Corey Heim is a NASCAR Cup Series winner, taking the checkered flag in the inaugural event on Naval Base Coronado. Everybody expected last year's Craftsman Truck Series champion to find success at the top level, but perhaps not quite this fast.
Heim's win in only his 13th career Cup Series start is especially impressive given the struggles in recent years of fellow highly touted prospects such as Ty Gibbs and Connor Zilisch to adjust to Cup. But there is also something that separates him from the two of them, as well as from most others who come through NASCAR's lower ranks.
Heim developed in the Truck Series. Gibbs and Zilisch both skipped past that level and went straight to the O'Reilly Auto Parts Series, a series in which Heim never competed for a full season.

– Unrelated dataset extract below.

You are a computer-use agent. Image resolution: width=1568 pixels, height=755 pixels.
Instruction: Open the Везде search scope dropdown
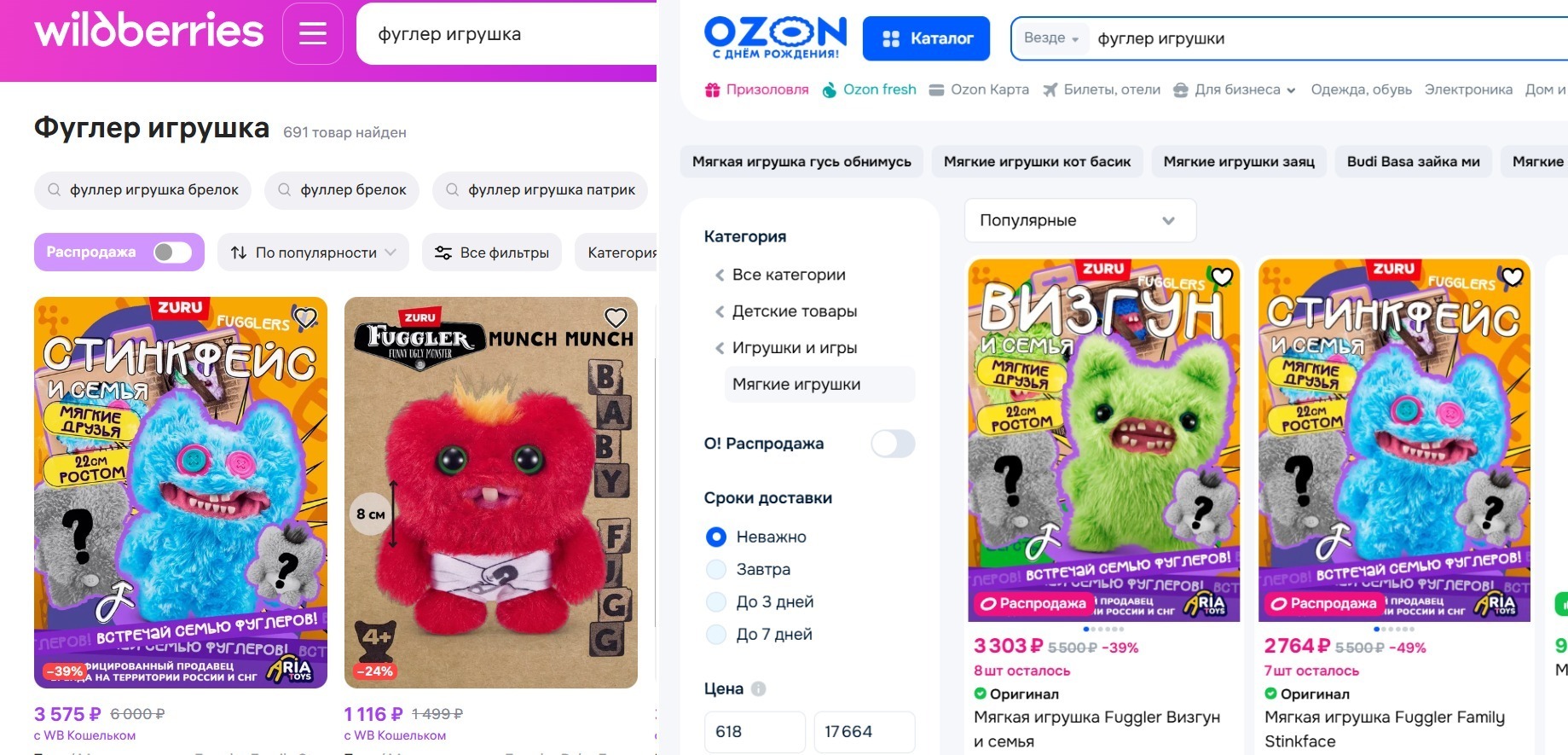(1051, 38)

Given the way the Cup Series' Next Gen car drives, is Trucks-to-Cup the way to go? It sure feels that way.
Team owners of top NASCAR prospects may want to rethink their development plan after Corey Heim's instant breakthrough
For many years, it was almost entirely unheard of for a NASCAR driver to jump straight to the Cup Series from the Truck Series. It happened a few times in the early 2000s with mixed results: it worked for Kurt Busch and Carl Edwards, but not so much for Brendan Gaughan or Travis Kvapil.
After David Reutimann in 2007, though, the next Trucks-to-Cup leap didn't come until Todd Gilliland in 2022. That was the same year the Next Gen car was introduced, and numerous drivers have pointed out that it drives more similarly to a NASCAR truck than it does the current vehicle used in the O'Reilly Series.
In the past few years, Gilliland has been joined by Front Row Motorsports teammate Zane Smith and Spire Motorsports' Carson Hocevar in the Trucks-to-Cup pipeline, and both have figured out the top level fairly quickly as they make waves with their respective organizations.
Now Heim is doing it for a better team than either of them compete for, and he's already found victory lane before he's even become a full-time driver.
The truth is becoming too obvious to ignore. In the Next Gen era, it is more beneficial for Cup Series prospects to develop in the Truck Series than in the O'Reilly Series.
While some fans will lose their minds over the idea of talents like Zilisch and potentially Corey Day being fast-tracked to Cup, demanding they spend 10 seasons in the O'Reilly Series until they're "ready", maybe we're looking at all of this completely backwards. They don't actually need to be running that series at all.
Heim wasn't. And in an age where the vast majority of young drivers take multiple years to figure it out in Cup, he's doing just fine.
Team owners everywhere should be taking notice. If you're developing a driver with high-end Cup potential, just have them run a couple seasons of the Truck Series.